Gabe Newell was born on 3 November 1962, attended Harvard in the early 1980s, and dropped out to join Microsoft, where he worked on early versions of Windows. He also led the Windows 95 port of Doom — an assignment that turned out to be the hinge of his career. Watching id Software distribute a game over the internet, and outperform Microsoft's entire distribution apparatus in the process, convinced Newell that his employer was missing the opportunity the internet represented. He has said he was willing to put his money where his mouth was. In 1996 he left Microsoft with Mike Harrington to found Valve, funding the development of Half-Life (1998) themselves. Harrington sold his stake and departed in 2000, leaving Newell in control of a company that would go on to produce Counter-Strike, Portal, Team Fortress, Left 4 Dead and Dota.

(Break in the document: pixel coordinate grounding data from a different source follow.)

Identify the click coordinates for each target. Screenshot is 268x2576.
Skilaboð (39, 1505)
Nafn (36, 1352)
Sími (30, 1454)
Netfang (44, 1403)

But the decisive act was Steam, launched in 2003 and initially loathed — a mandatory client that players had to install to play games they had already bought. It became the dominant force in PC games distribution, controlling over half the digital PC market by 2011, and it is where most of Valve's revenue now comes from. Newell reached that position by acting on a conclusion he had drawn from a shareware shooter more than a decade earlier.